Mayor Parker also congratulated and thanked the members of the community including the Nor Matraville Incinerator community group, the Randwick and Bayside Councillors, State Member Michael Daley, Federal Member Matt Thistlethwaite, the Matraville Precinct, and Matraville locals Mike Whitney and Russel Fairfax who have tirelessly campaigned against the proposed waste-to-energy facility.

“This is a win for people, it’s a win for common sense, and it sends a message that industry cannot trample over the environment and the community for their own benefit.”

Veolia proposed the $250 million 60m high Matraville incinerator back in 2019 to generate power for the Opal Paper Mill.
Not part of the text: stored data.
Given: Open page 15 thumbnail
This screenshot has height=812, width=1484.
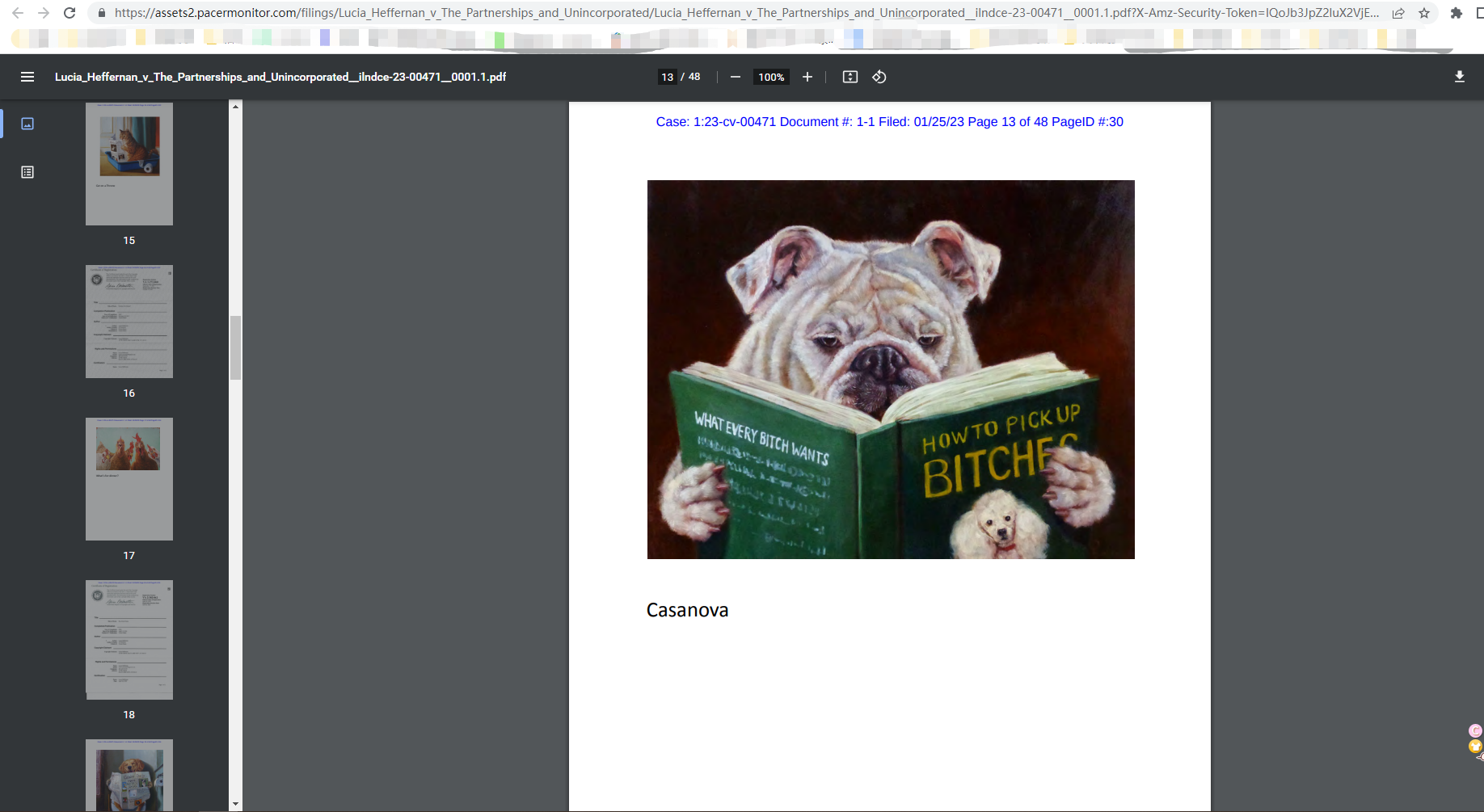Looking at the screenshot, I should [129, 163].
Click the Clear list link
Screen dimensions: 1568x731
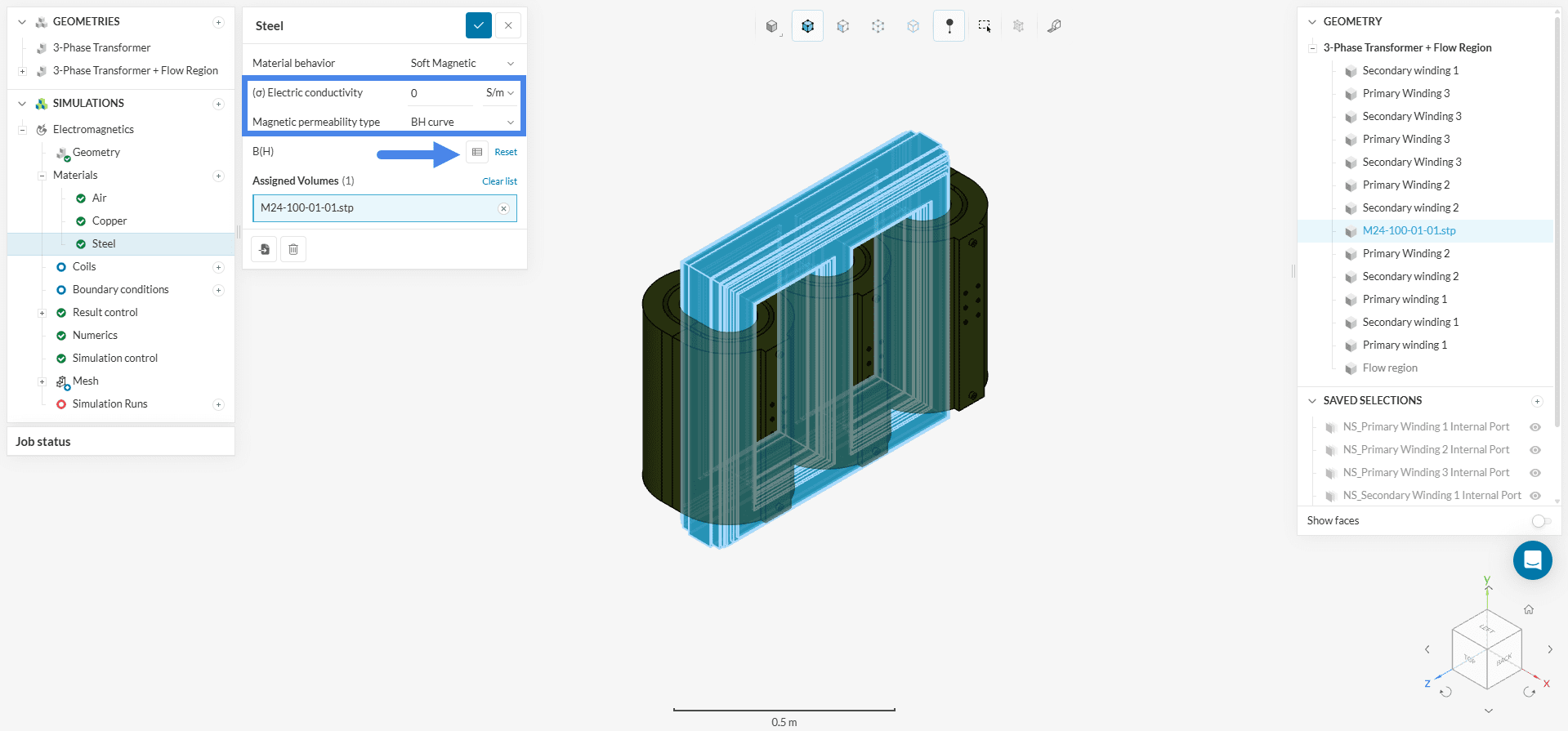[x=499, y=181]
The plant is proposed to run 24/7 and will burn an estimated 165,000 tonnes of construction and other non-organic waste material each year. 

The proposal did not sit well with the locals and businesses since it would mean that the incinerator, which is proposed to be built less than 100 metres from a residential area, will produce toxic pollutants that will potentially have a negative impact on the residents in eastern and southeastern Sydney suburbs.

The “No More Incinerators” group said that the proposed incinerator would benefit Opal in “terms of energy costs, and increase the profit to the shareholders” whilst the community gains nothing from the project but instead “the health of more than 500,000 residents of Sydney Eastern Suburbs, including indigenous population, will be affected by the proposed incinerator.”